BEGIN Given information

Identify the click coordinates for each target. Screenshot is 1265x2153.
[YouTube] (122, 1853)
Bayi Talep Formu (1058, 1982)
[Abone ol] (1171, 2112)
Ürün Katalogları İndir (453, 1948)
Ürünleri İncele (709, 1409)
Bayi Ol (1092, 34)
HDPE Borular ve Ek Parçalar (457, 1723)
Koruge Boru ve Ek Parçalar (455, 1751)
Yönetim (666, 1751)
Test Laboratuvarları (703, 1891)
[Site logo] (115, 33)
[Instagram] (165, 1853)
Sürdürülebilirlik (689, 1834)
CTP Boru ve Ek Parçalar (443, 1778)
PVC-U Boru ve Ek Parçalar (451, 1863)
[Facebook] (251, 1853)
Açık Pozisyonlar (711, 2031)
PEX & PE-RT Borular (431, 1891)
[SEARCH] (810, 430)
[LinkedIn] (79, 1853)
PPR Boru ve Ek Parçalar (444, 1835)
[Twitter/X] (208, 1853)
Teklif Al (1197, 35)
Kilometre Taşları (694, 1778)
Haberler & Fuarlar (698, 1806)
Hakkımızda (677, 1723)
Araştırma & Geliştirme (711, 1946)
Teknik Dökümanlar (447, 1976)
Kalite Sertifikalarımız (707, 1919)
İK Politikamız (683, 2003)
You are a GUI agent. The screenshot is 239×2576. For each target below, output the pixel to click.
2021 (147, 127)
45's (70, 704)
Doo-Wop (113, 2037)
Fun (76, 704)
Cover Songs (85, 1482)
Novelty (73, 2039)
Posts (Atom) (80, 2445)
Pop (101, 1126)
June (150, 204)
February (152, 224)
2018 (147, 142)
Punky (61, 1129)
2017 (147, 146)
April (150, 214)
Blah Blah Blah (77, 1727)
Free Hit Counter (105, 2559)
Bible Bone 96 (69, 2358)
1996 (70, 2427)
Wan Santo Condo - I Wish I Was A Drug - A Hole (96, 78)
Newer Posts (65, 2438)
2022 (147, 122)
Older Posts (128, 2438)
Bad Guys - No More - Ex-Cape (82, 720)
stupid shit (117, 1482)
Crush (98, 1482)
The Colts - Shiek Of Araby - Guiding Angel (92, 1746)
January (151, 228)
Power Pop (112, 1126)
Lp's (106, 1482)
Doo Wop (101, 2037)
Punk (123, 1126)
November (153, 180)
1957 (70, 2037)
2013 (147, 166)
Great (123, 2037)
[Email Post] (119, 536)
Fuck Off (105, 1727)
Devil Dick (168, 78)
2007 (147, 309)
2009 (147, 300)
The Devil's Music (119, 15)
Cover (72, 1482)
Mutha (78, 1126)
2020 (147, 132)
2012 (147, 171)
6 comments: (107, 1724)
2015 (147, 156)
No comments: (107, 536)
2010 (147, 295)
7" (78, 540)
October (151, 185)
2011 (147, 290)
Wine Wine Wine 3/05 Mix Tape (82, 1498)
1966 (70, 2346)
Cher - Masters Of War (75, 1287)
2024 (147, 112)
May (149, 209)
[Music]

END Given information

[Task brief]
Up to and including the line that contains "Haberler & Fuarlar (698, 1806)", restate word for word every line of the entries, starting from the first.

[Answer below]
Identify the click coordinates for each target. Screenshot is 1265x2153.
[YouTube] (122, 1853)
Bayi Talep Formu (1058, 1982)
[Abone ol] (1171, 2112)
Ürün Katalogları İndir (453, 1948)
Ürünleri İncele (709, 1409)
Bayi Ol (1092, 34)
HDPE Borular ve Ek Parçalar (457, 1723)
Koruge Boru ve Ek Parçalar (455, 1751)
Yönetim (666, 1751)
Test Laboratuvarları (703, 1891)
[Site logo] (115, 33)
[Instagram] (165, 1853)
Sürdürülebilirlik (689, 1834)
CTP Boru ve Ek Parçalar (443, 1778)
PVC-U Boru ve Ek Parçalar (451, 1863)
[Facebook] (251, 1853)
Açık Pozisyonlar (711, 2031)
PEX & PE-RT Borular (431, 1891)
[SEARCH] (810, 430)
[LinkedIn] (79, 1853)
PPR Boru ve Ek Parçalar (444, 1835)
[Twitter/X] (208, 1853)
Teklif Al (1197, 35)
Kilometre Taşları (694, 1778)
Haberler & Fuarlar (698, 1806)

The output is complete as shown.